Этот рай только немного пообветшал:
«Подле огромного развесистого вяза, с сгнившей скамьей, толпились вишни и яблони; там рябина; там шла куча лип, хотела было образовать аллею, да вдруг ушла в лес и братски перепуталась с ельником, березником…»
Под стать флоре и здешняя фауна:
«Около дома вились ласточки, свившие гнезда на кровле; в саду и роще водились малиновки, иволги, чижи и щеглы, а по ночам щелкали соловьи.
Двор был полон всякой домашней птицы, разношерстных собак. Утром уходили в поле и возвращались к вечеру коровы и козел с двумя подругами. Несколько лошадей стояли почти праздно в конюшнях».
Какой счастливый безгрешный сонм одушевленных и неодушевленных тварей!

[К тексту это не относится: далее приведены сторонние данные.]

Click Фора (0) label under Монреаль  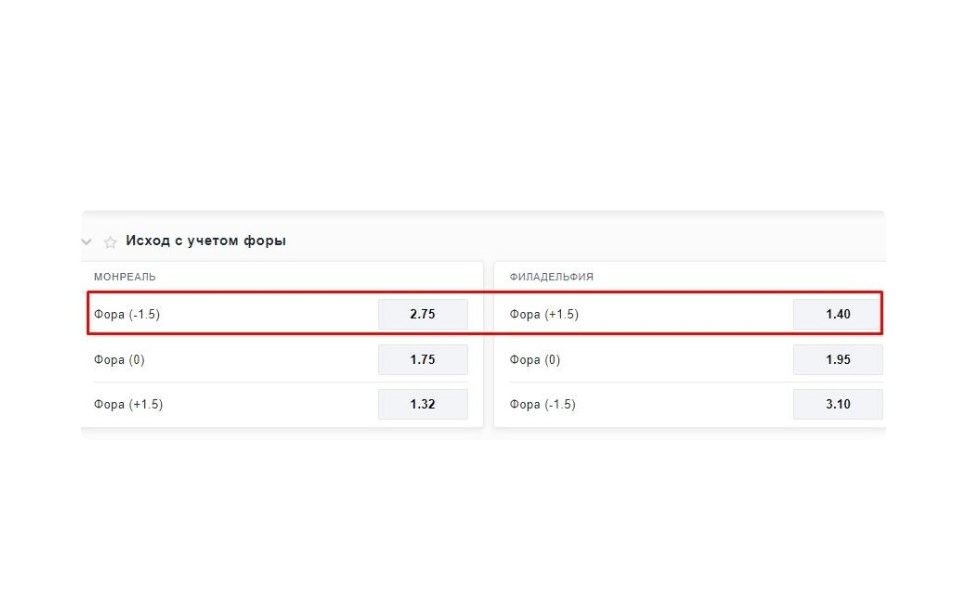(119, 360)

Кажется, человек здесь вовсе и не прикасается ни к чему: скамья догнивает сама по себе, овощи растут беспризорно, коровы и козы сами уходят в поле и возвращаются домой, лошади не знают упряжи.
И в довершение картины:
«Над цветами около дома реяли пчелы, шмели, стрекозы, трепетали на солнышке крыльями бабочки, по уголкам жались, греясь на солнышке, кошки, котята».
Как всегда, от изображаемого Гончаровым райского уголка веет чем-то наивно-детским, будто увиденным глазами ребенка. (Да разве «взрослый» взгляд заметил бы всех этих стрекоз и шмелей, кошек с котятами?)
В уже цитированном «прощальном» письме к Екатерине Павловне Майковой (Старушке) Гончаров подчеркивал: прежде всего при работе над «Обрывом» его занимал «анализ так называемого падения».По опыту «Обыкновенной истории» и «Обломова» читателю уже известно, что если автор вводит по ходу действия мифологический мотив «деревенского рая», то ему непременно должен воспоследовать и мотив «искушения».